__Material to process__:
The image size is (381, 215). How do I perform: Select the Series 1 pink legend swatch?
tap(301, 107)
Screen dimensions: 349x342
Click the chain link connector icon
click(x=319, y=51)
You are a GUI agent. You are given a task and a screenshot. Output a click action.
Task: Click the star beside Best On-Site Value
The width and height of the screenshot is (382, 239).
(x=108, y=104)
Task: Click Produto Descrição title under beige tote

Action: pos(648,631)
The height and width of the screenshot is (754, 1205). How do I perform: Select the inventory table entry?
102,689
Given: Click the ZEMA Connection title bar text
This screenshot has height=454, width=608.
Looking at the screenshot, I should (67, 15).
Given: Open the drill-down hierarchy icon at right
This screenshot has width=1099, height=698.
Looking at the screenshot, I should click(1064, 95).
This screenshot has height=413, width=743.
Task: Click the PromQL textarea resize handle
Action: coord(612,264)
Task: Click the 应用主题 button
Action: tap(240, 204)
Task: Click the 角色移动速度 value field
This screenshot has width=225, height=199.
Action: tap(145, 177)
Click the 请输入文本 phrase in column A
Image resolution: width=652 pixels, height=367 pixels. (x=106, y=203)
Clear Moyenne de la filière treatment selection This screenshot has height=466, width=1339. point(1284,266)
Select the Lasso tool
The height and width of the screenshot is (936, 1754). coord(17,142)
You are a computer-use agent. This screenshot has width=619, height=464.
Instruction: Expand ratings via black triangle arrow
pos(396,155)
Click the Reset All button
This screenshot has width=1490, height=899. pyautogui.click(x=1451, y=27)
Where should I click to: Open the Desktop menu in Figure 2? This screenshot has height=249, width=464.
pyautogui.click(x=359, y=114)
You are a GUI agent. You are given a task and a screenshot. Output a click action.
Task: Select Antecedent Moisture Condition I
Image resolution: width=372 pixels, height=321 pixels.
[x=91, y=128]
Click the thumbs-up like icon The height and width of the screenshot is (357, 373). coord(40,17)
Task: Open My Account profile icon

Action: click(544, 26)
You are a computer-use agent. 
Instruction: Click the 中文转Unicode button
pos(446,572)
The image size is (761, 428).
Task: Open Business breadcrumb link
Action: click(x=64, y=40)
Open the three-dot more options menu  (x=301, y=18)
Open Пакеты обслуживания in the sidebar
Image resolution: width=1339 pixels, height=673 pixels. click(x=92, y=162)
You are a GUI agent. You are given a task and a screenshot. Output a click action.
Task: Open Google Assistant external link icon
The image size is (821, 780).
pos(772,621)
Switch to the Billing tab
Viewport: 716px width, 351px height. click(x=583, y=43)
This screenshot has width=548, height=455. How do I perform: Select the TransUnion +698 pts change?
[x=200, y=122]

__Assigned task__:
In the material above, find each line containing the word "computer" and copy it.

__Exercise output__:
You are a computer-use agent. This screenshot has width=619, height=464.
You are a computer-use agent. 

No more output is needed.